エルナンド以外の攻略対象者は隠しキャラクターのレグルスも含め、EDパターンは3つでした。ノーマルED・グッドED・バッドEDです。けれど、エルナンドはプラスしてベストEDがございました。このベストEDを迎えないと隠しキャラのレグルスは開放されないシステムでした。
そして、このエルナンドルートですと、ヒロインのキャラクターである『身分制度に囚われず天真爛漫』と活かした選択肢を選ぶと、絶対にベストEDにはなりません。いいえ、他の攻略対象者でも同じです。決してグッドEDにはならず良くてノーマルEDなのです。
まず、よくあるパターンですと、普通に『エルナンド様』とか親しくなれば『エルナンド』と呼ぶことになるであろう名前。各所で『エルナンド殿下』『エルナンド様』という、名前の敬称部分の違いだけで他の言葉は同じ選択肢が表示されます。その場合、殿下とついていないほうを選ぶと親密度が上がりますので、一見こちらが正解のようですがそうではありません。フィロマには親密度の他に敬意というパラメータがあり、この敬意が下がってしまうのです。殿下と呼ばなくても敬意が下がらなくなるのは段階④になってからで、段階②までは殿下と呼ばないと親密度が下がり敬意は大幅に下がることとなります。

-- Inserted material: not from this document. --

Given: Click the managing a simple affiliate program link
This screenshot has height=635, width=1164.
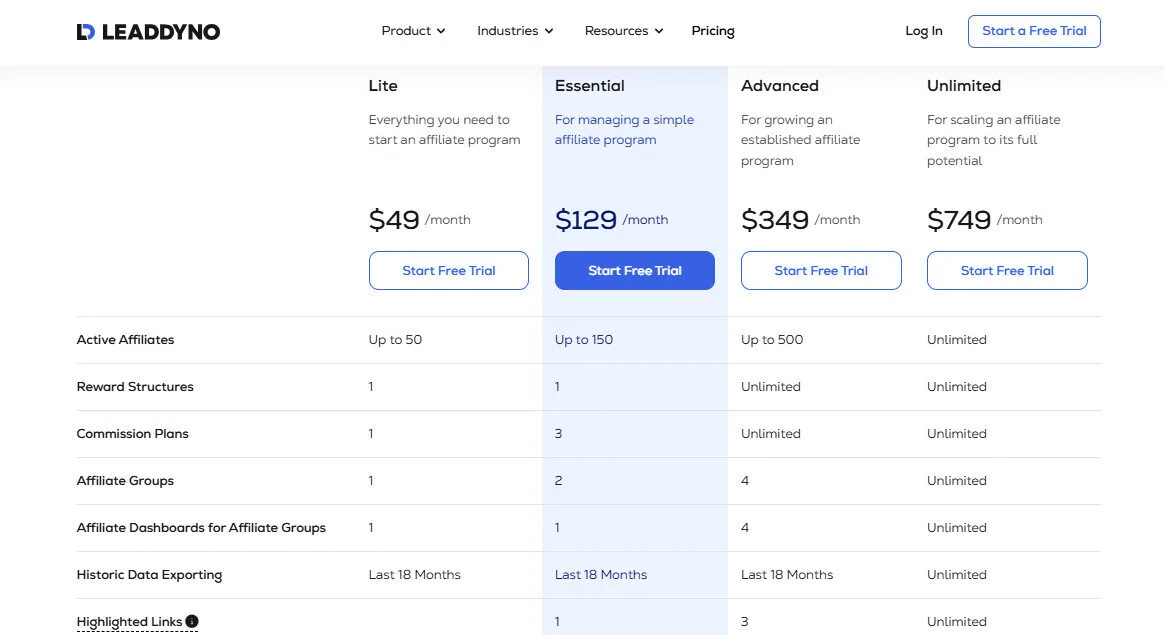Looking at the screenshot, I should tap(624, 129).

この敬意、あまり重要ではないように思わせておきながら、エルナンドベストEDとレグルスルート攻略においては尤も鍵となるパラメーターでございます。特にエルナンドベストEDとレグルスグッドEDを迎えるためには非常にタイトなパラメータ管理を行なわねばなりません。
基本的にフィロマは親密度が大幅にアップする選択肢は確実に敬意が下がる仕様となっております。ですので、敬意も上げるためには親密度アップ小の選択肢を選ばねばなりません。一応の救済措置なのか、敬意が上がる選択肢を選んで親密度が下がることはないので多少はマシでしょうけれど。

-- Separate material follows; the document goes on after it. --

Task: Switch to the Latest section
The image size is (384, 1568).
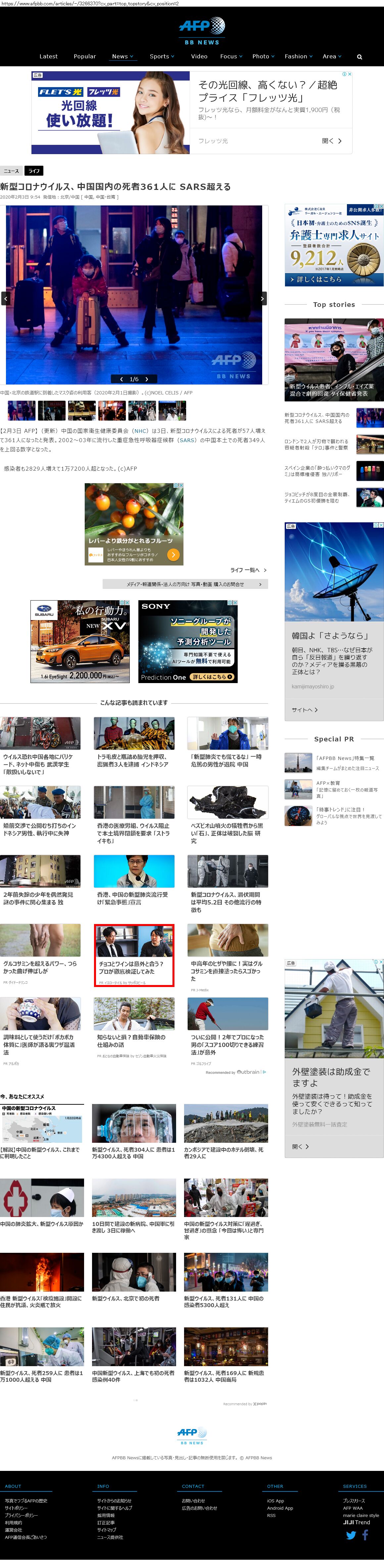Action: [49, 57]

しかも攻略サイトの検証ではエルナンドベストEDに必要な敬意を確保した場合、攻略対象者との全会話・イベントのみでは親密度が必要数値に10ほど不足してしまうのです。
では何でその不足分を補うのかといえば、任意イベントである冒険者ギルドのクエストを受けることによって親密度を上げるのです。

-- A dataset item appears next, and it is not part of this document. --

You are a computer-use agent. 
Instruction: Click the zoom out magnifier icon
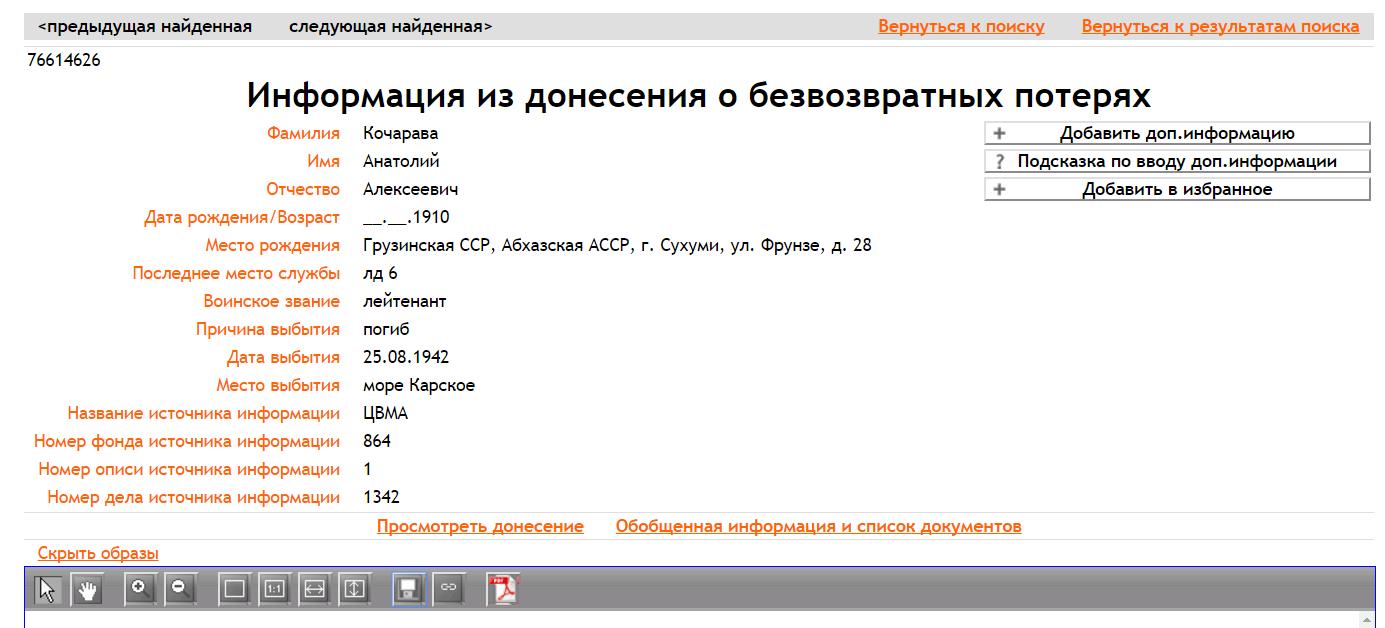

しかもここでもクソゲーと一部から言われてしまう要因があります。冒険者ギルドのクエストで親密度が上がるのは【難易度★★★】からで、しかも上がる親密度は僅か1。おまけに【クエスト達成評価:A】でなければ親密度は上がりません。更に【難易度★★★】を受諾できるようになるには【難易度★】と【難易度★★】をそれぞれ10回評価B以上でクリアしなければなりません。つまり、最低でも任意の要素であるはずのクエストを30回は受けないといけないということになります。クエストはアイテム収集系や護衛、配達、魔族討伐と様々なものがありますが、基本的に【難易度★★★】は魔族討伐になるので、ここはRPG要素が強い部分になります。
ですから、RPGを殆どしない乙女ゲームユーザーにはこれもまた不評となる一因というわけです。